L'indemnisation des frais de véhicule adapté se calcule de la façon suivante':
(1 609,90 euros / 7 ans) x 45,040 (prix d'un euro de rente viagère pour un homme âgé de 27 ans à la date de l'arrêt), soit 10 358,56 euros.
Compte tenu de l'offre de l'assureur dans ses écritures, la créance de M. [U] au titre des frais de véhicule adapté ne sera pas inférieure à la somme de 10 695,69 euros.
Compte tendu de la limitation du droit à indemnisation de la victime à hauteur de 75%, M. [X] et la société Axa France Iard seront condamnés in solidum à payer à M. [U] la somme de 8 021,76 euros (soit 10 695,69 x 75%) au titre des frais de véhicule adapté.
6° - Sur l'assistance permanente par une tierce personne
Le premier juge a fixé la créance de M. [U] à la somme de 458 811,17 euros, retenant un taux horaire moyen de 17 euros.
Les appelants demandent à la cour de fixer la créance au titre de l'assistance par une tierce personne permanente à la somme de 431 822,28 euros, offrant un taux horaire de 16 euros et proposant le versement d'une rente dans l'intérêt de la victime.

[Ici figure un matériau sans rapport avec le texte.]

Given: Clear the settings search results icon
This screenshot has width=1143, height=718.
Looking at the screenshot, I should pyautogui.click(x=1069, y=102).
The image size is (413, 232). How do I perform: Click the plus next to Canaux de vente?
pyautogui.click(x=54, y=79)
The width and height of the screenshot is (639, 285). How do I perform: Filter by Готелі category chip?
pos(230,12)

S'appuyant sur les conclusions de l'expert, M. [U] demande à la cour de retenir un coût horaire de 19 euros pour couvrir son besoin viager en assistance par un tiers.

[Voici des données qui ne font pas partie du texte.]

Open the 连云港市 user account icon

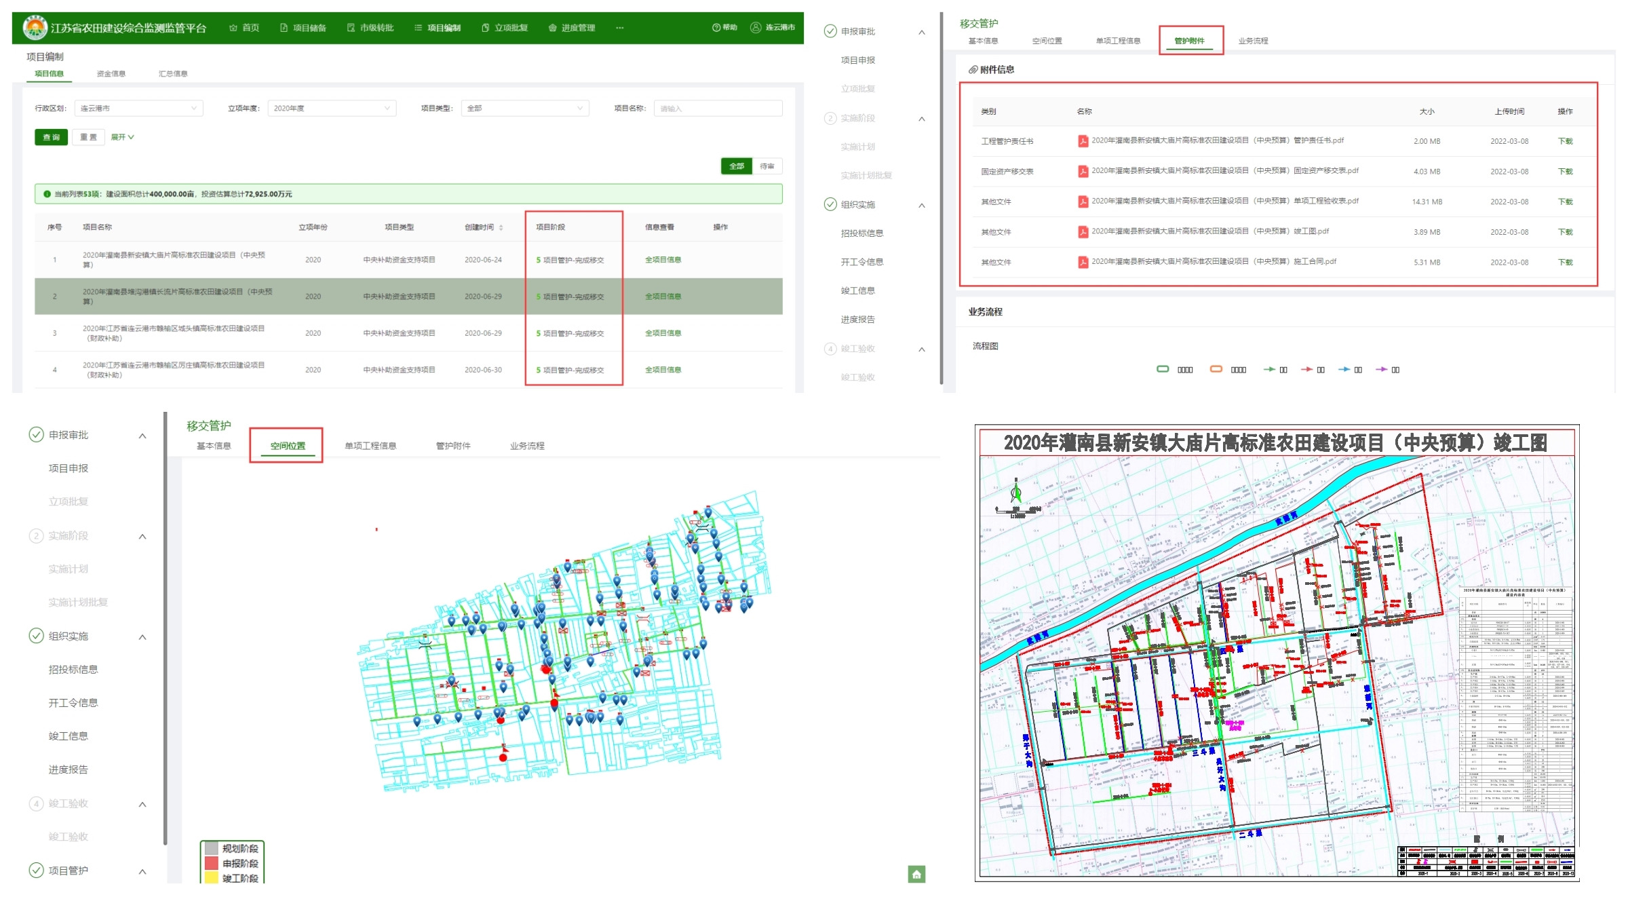click(x=755, y=28)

Sur ce, il est rappelé que le poste assistance tierce personne comprend les dépenses liées à la réduction d'autonomie de la victime, laquelle rend nécessaire, de manière définitive, l'assistance d'une tierce personne pour aider la victime à effectuer les démarches et les actes de la vie quotidienne.
L'indemnisation au titre de l'assistance tierce personne doit se faire en fonction des besoins et non en fonction de la dépense justifiée, de sorte que l'indemnité allouée au titre de ce poste de préjudice ne doit pas être réduite en cas d'assistance bénévole par un proche de la victime.
Après consolidation, l'expert [T] retient à titre viager un besoin en aide humaine d'une heure trente minutes par jour en raison des difficultés liées à l'habillage, aux gestes de la vie courante, à l'alimentation, aux déplacements et à la toilette, étant ici rappelé la non fonctionnalité du membre supérieur droit.
- L'assistance tierce personne échue
L'indemnisation doit être calculée de la façon suivante du 25 janvier 2016, date de consolidation, au 25 avril 2020, date de l'arrêt, ce qui correspond à 1558 jours :
1,5 heure x 19 euros x 1 558 jours = 44 403 euros.
Il convient d'évaluer le poste de préjudice assistance tierce personne permanente échue à la somme de 44 403 euros.
- L'assistance tierce personne à échoir
Étant ici rappelé que la cour a retenu le principe de versement de l'indemnisation des postes patrimoniaux permanents futurs sous forme de capital, les besoins annuels de M. [U] en aide humaine s'élèvent à la somme de 10 402,50 euros, soit 1,5 heure x 365 jours x 19 euros.
Il convient d'évaluer ce poste de préjudice à la somme de 468 528,60 euros correspondant à 10 402,50 x 45,040 (prix d'un euro de rente viagère pour un jeune homme âgé de 27 ans à la date de l'arrêt).
Considérant la demande de la victime dans ses écritures, son préjudice au titre de l'assistance par une tierce personne permanente sera fixé à la somme globale réclamée à hauteur de 510 167,10 euros.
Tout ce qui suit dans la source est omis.